RECORDS SHOWN Start Marker
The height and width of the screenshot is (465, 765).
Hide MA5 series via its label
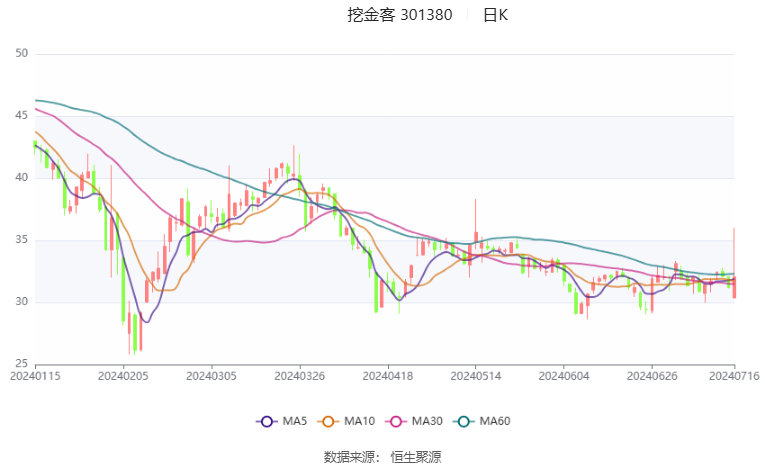coord(295,421)
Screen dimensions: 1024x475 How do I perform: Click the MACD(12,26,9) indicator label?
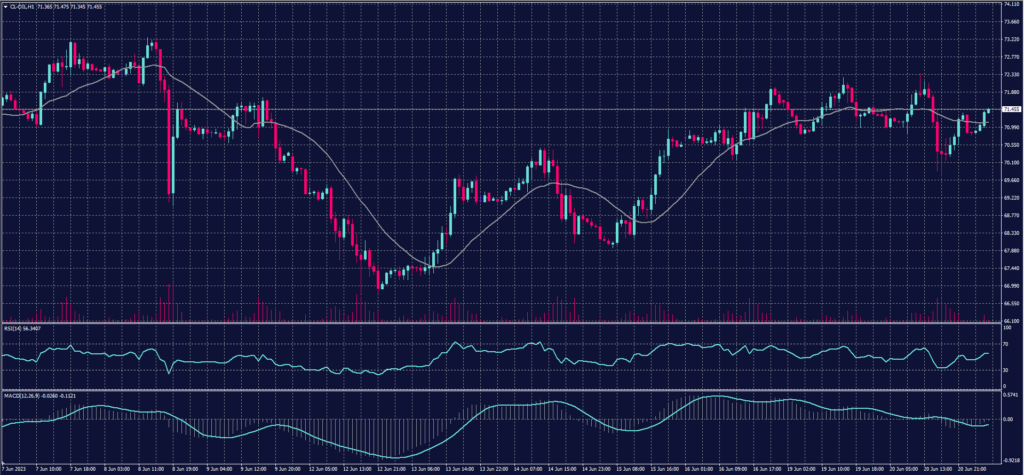click(20, 393)
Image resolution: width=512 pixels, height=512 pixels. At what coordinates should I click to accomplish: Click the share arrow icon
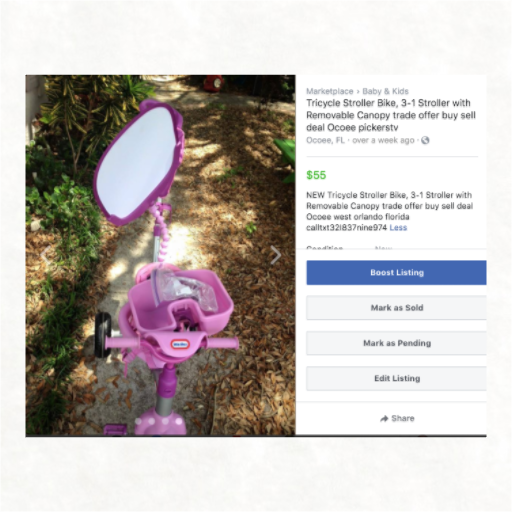pyautogui.click(x=384, y=418)
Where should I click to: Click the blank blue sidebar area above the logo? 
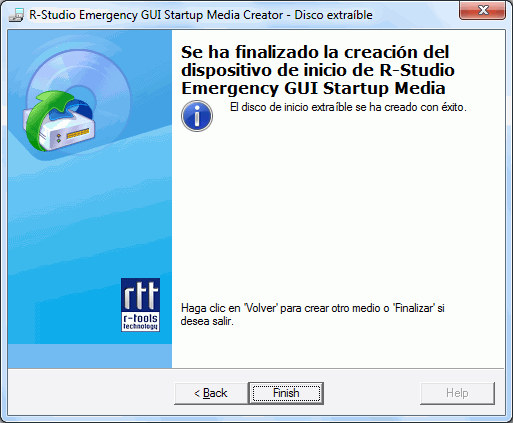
RECORDS SHOWN End Marker
> **REQUIRED WORK**
Transcribe the full listing above exactly, with the images removed.

> **TASK ANSWER**
The height and width of the screenshot is (465, 765).
Hide MA5 series via its label
coord(295,421)
Screen dimensions: 1024x475 How do I perform: Click the MACD(12,26,9) indicator label?
click(20, 393)
Image resolution: width=512 pixels, height=512 pixels. At what coordinates should I click to accomplish: Click the share arrow icon
pyautogui.click(x=384, y=418)
Where should I click to: Click the blank blue sidebar area above the logo? 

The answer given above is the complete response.